[Screen grounding examples]

----------------

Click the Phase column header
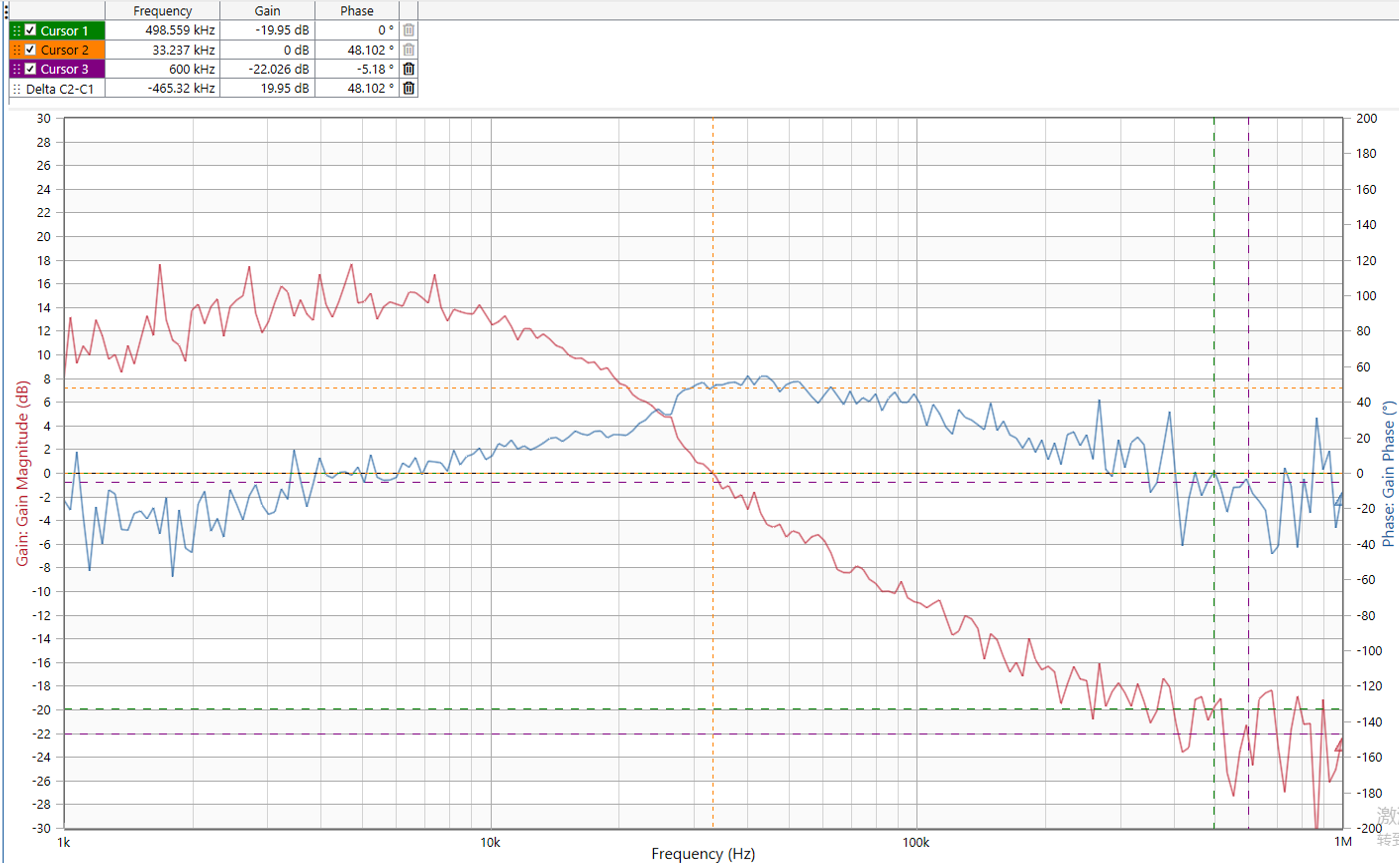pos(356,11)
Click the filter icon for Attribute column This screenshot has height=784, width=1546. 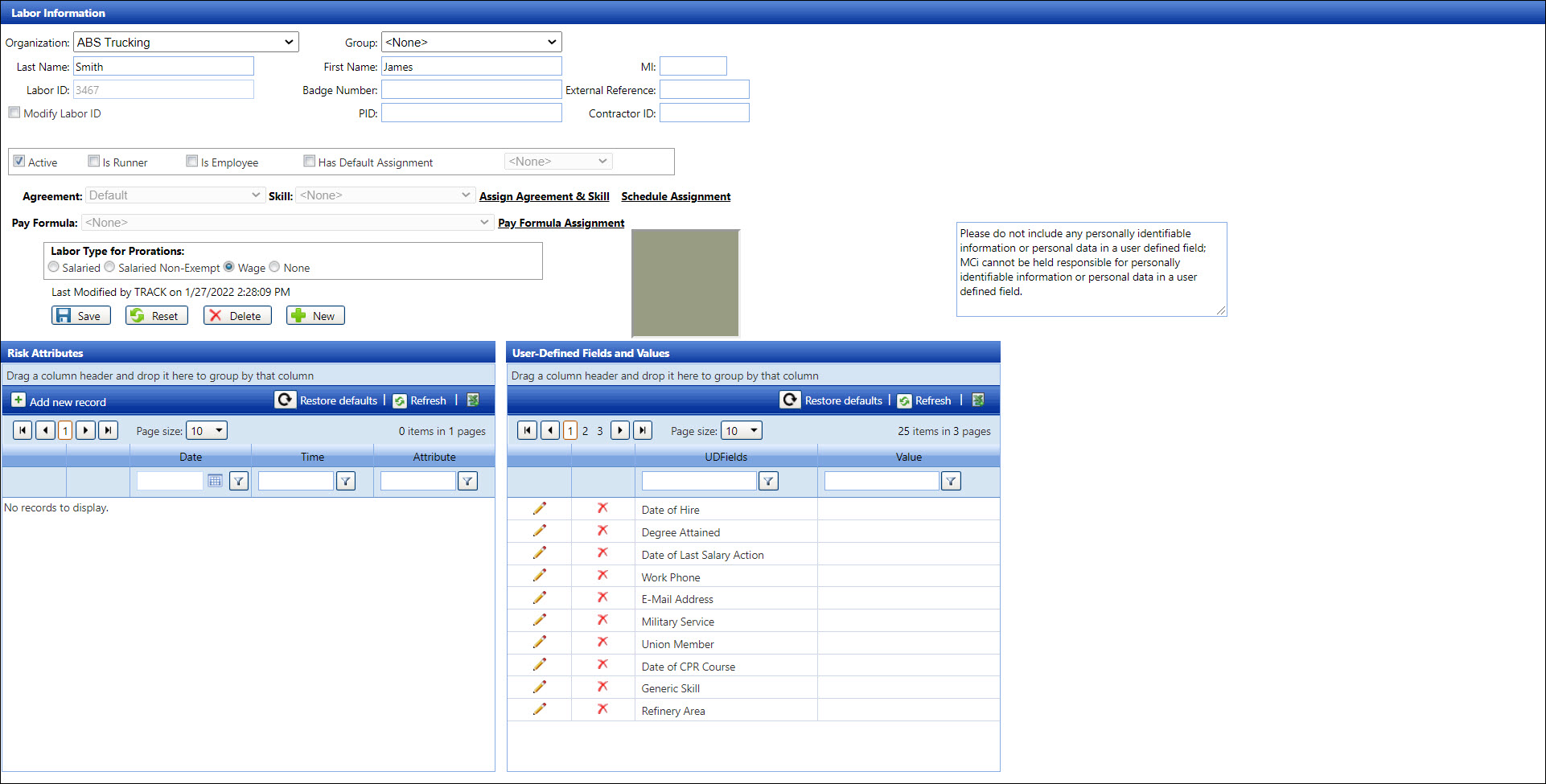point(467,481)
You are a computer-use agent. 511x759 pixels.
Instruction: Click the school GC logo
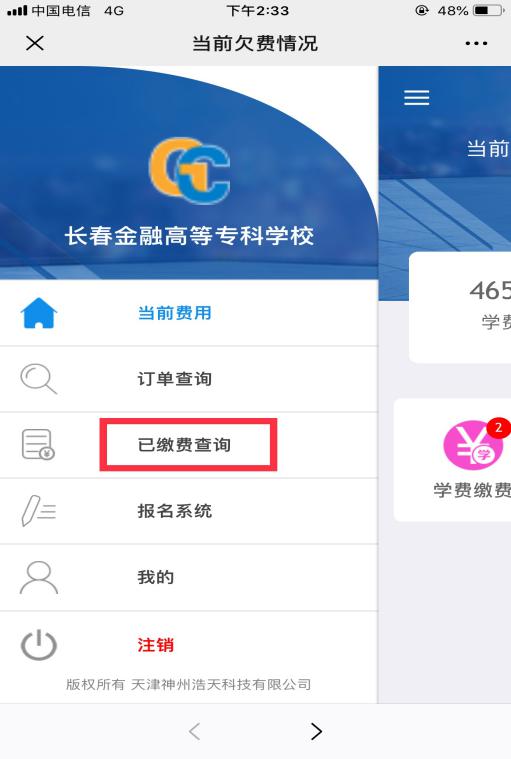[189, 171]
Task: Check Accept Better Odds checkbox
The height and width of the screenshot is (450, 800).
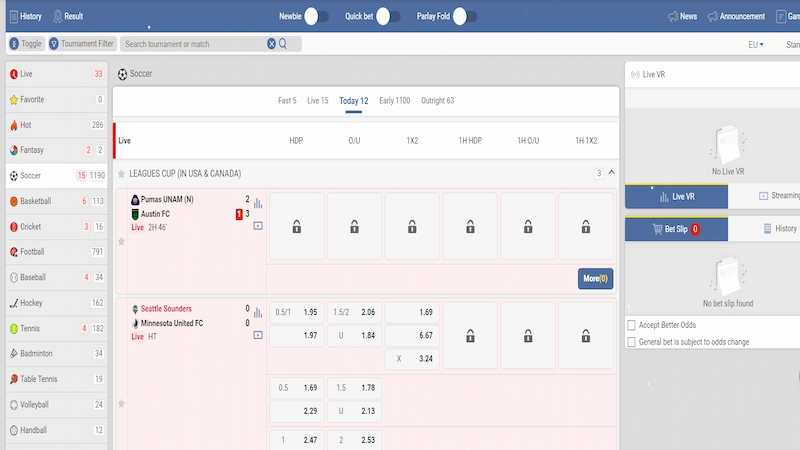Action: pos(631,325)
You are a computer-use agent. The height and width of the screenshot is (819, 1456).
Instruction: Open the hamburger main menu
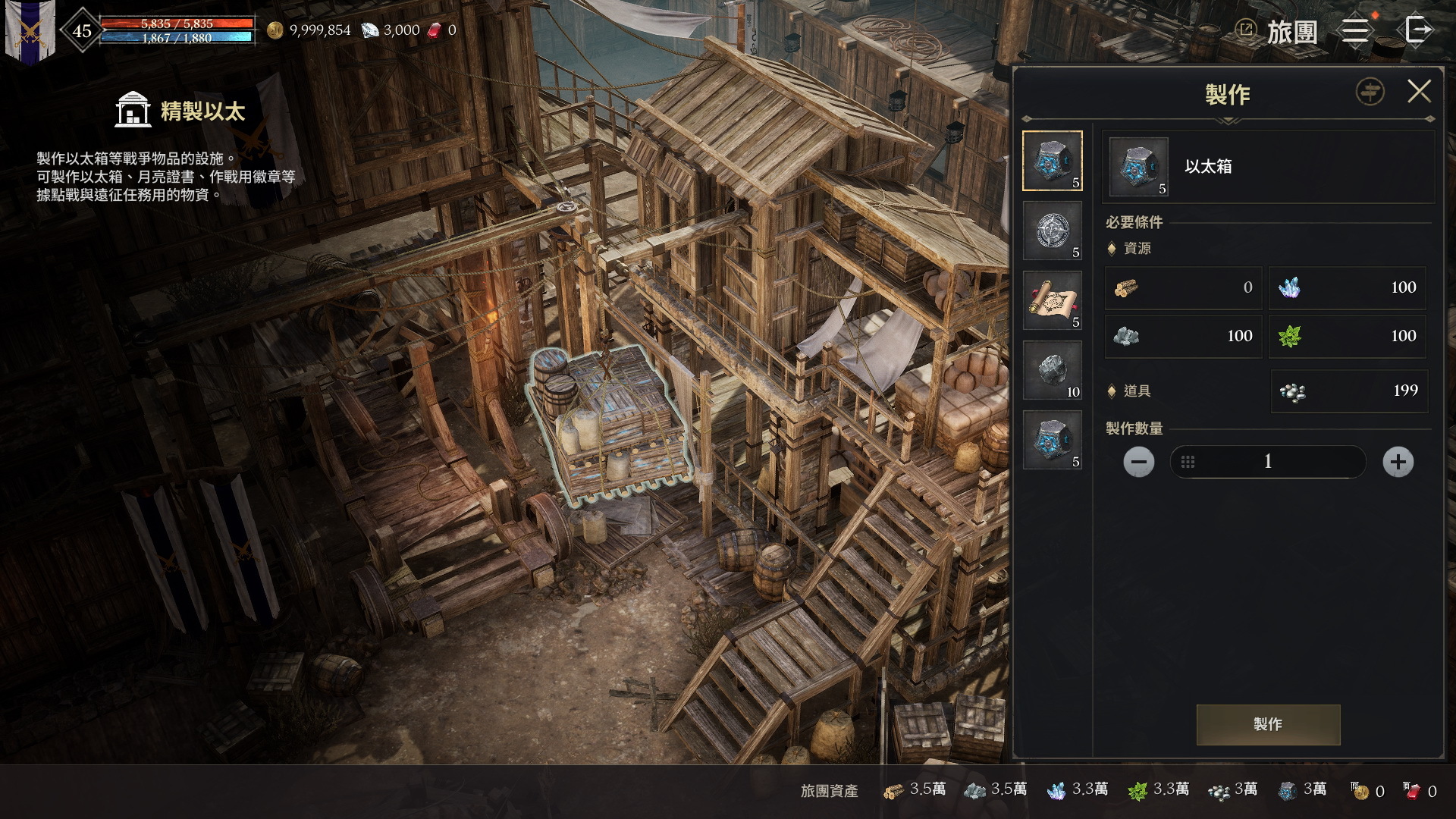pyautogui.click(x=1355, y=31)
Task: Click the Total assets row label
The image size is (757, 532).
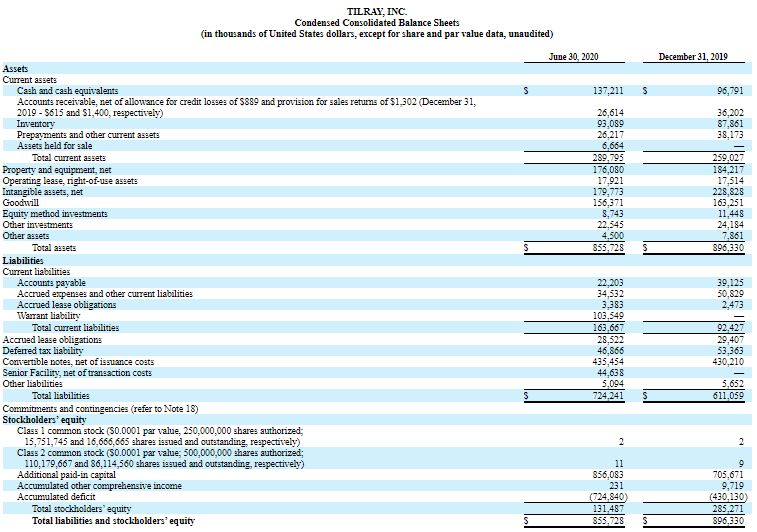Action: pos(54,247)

----------------

What you should do: Express the lines above as a JSON list of strings, one string per line and no blank lines, starting at the line that contains "You are a computer-use agent. 511x759 pixels." and running through the final line. Leave the pictures out.

Complete output:
[
  "You are a computer-use agent. 511x759 pixels.",
  "Instruction: Click the school GC logo",
  "[189, 171]",
  "Task: Check Accept Better Odds checkbox",
  "The height and width of the screenshot is (450, 800).",
  "Action: pos(631,325)",
  "You are a computer-use agent. The height and width of the screenshot is (819, 1456).",
  "Instruction: Open the hamburger main menu",
  "pyautogui.click(x=1355, y=31)",
  "Task: Click the Total assets row label",
  "The image size is (757, 532).",
  "Action: pos(54,247)"
]